Autonomous RevOps AI Agent

Autonomous RevOps AI Agent

An internal Python CLI platform connecting enterprise data warehouses to Claude. Proving that the future of RevOps is agentic, not manual.

Python 3.11+ BigQuery (SQL) Claude API Jinja2 Pandas

The Challenge

In complex marketing organizations, weekly strategic reporting often requires hours of manual SQL extraction and spreadsheet manipulation. This creates a bottleneck, forcing RevOps and Marketing leaders to be reactive rather than proactive when optimizing budgets and identifying channel cannibalization.

The Solution

I engineered an "Always-On" intelligence layer. Instead of a simple chatbot, this system is an autonomous CLI tool that runs distinct reporting modules (Executive Briefs, Deep Dives, and Rebudgeting Scenarios). It autonomously extracts raw campaign data, calculates efficiency frontiers, and generates 5 distinct rebudgeting scenarios (e.g., "How to cut spend by 20% while maintaining pipeline").

Architecture & Design

To ensure scalability and security, the application is built on a strict, modular architecture:

  • Separation of Concerns: Each module is split into four layers: queries.py (Pure SQL) → analyzer.py (Pandas data structuring) → strategist.py (LLM API Calls) → report.py (HTML Generation).
  • LLM as a Reasoning Engine: Rather than feeding raw text to an AI, the system uses Python to do the heavy mathematical computation first. The LLM is then fed highly structured JSON to perform forensic analysis and prioritize actions.
  • Enterprise Security: Utilizes Application Default Credentials and secure API gateways, ensuring zero data leakage.
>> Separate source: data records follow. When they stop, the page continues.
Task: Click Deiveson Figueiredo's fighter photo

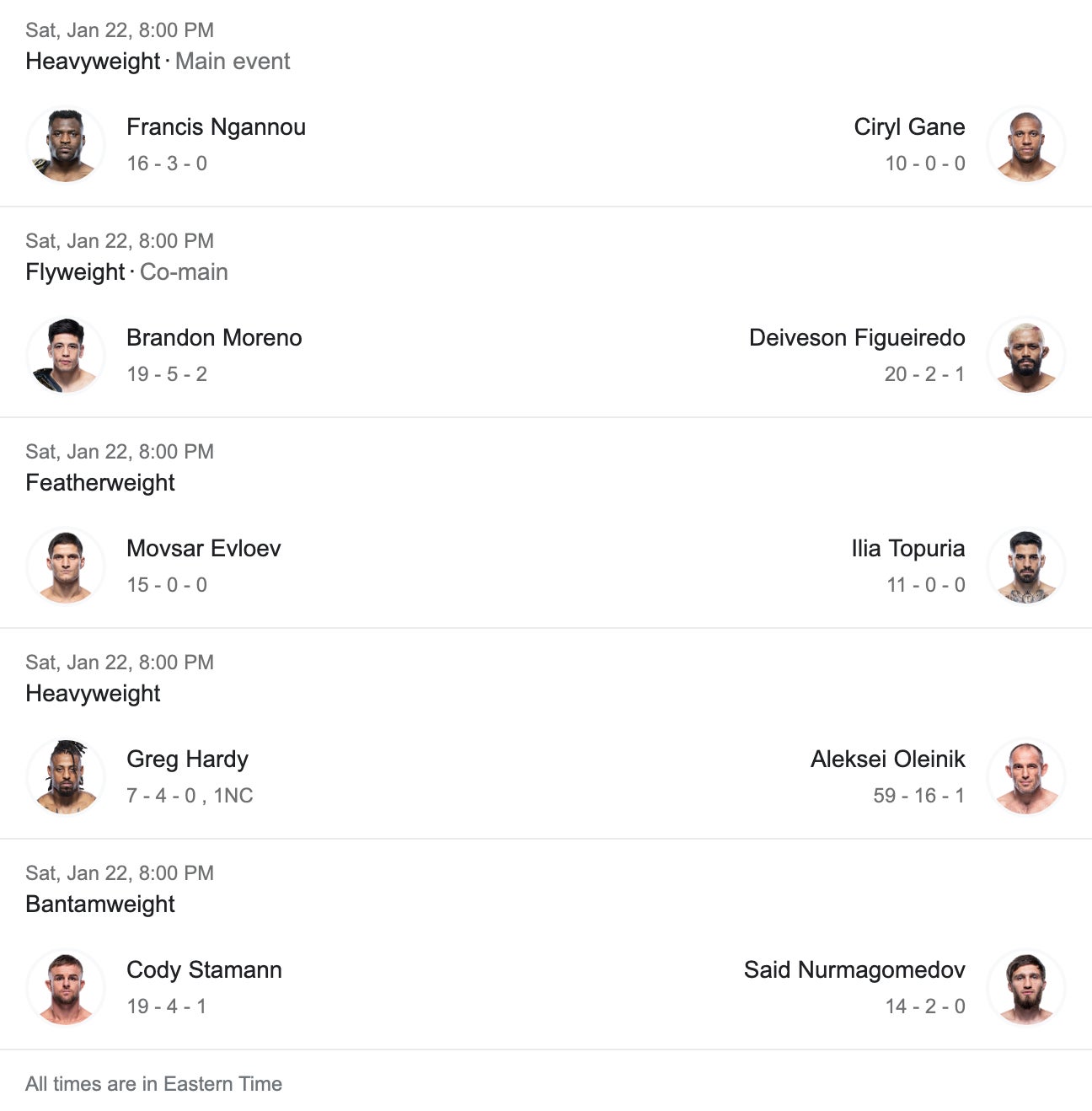Action: [1025, 356]
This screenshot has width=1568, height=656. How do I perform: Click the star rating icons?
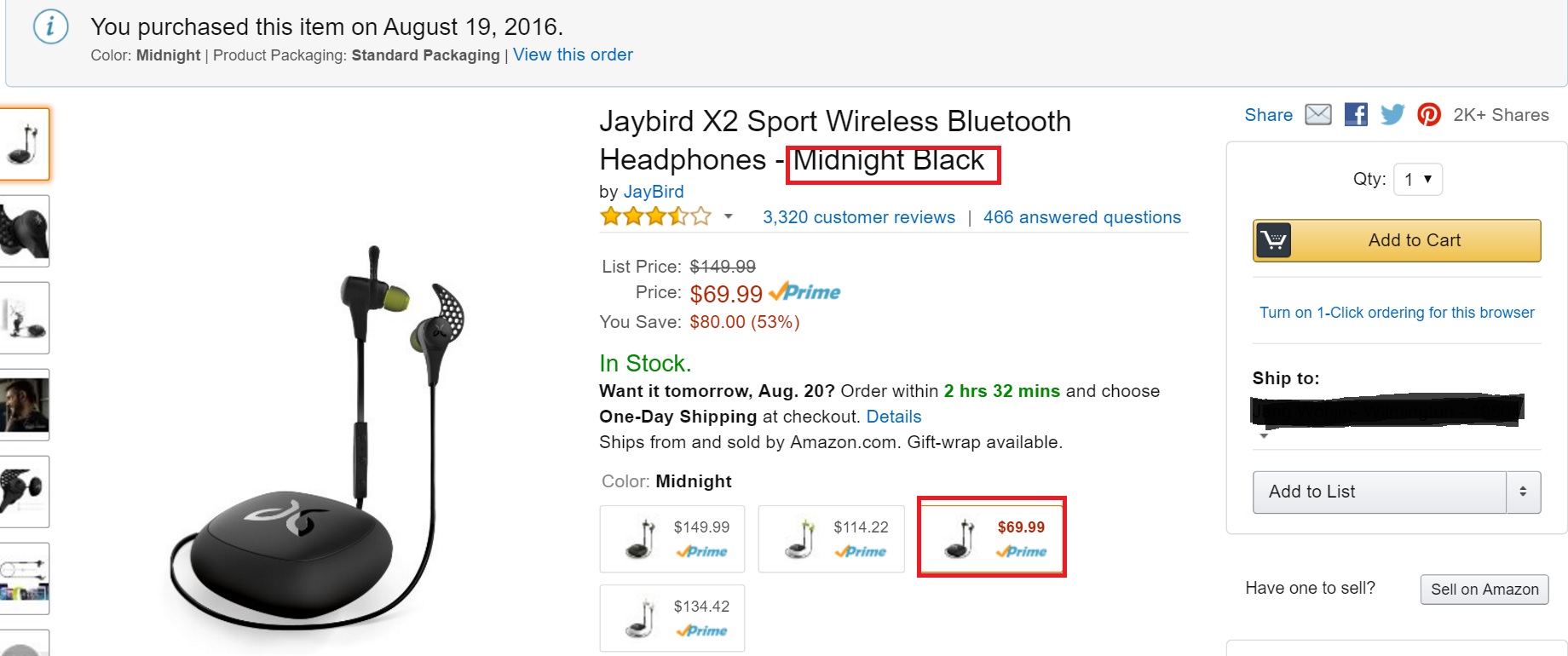[x=655, y=216]
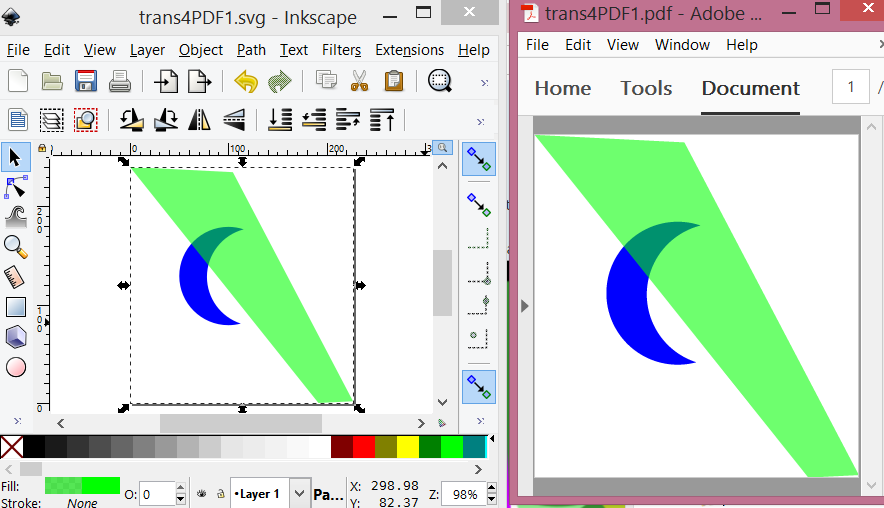Screen dimensions: 884x508
Task: Go to the Home tab in Acrobat
Action: click(x=563, y=88)
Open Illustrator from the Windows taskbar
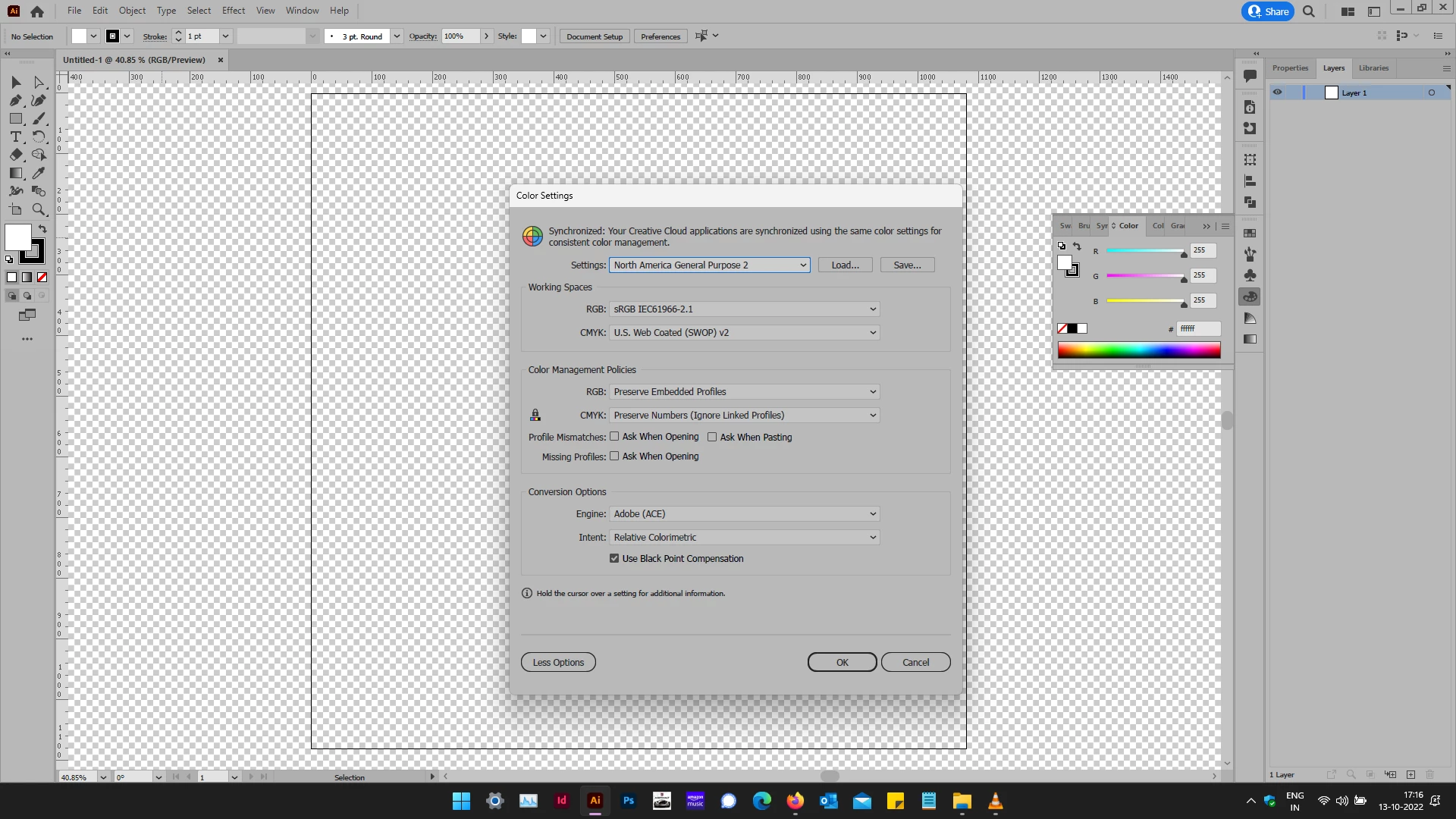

The Vision: 85% Automation

"I believe 85% of marketing operations from budget reallocation to anomaly detection will be fully automated within the next 6 to 12 months. We are moving past passive dashboards and entering the era of autonomous agents. This project is my proof of concept: shifting LLMs from simple chat interfaces into deterministic, action-oriented reasoning engines that actively drive revenue."

Project Impact

  • Time Saved: Eliminates 5+ hours of manual analysis per week.
  • Proactive Strategy: Instantly identifies efficiency drops and generates actionable reallocation plans.
  • Standardization: Ensures all executive reports use a single, mathematically rigorous methodology.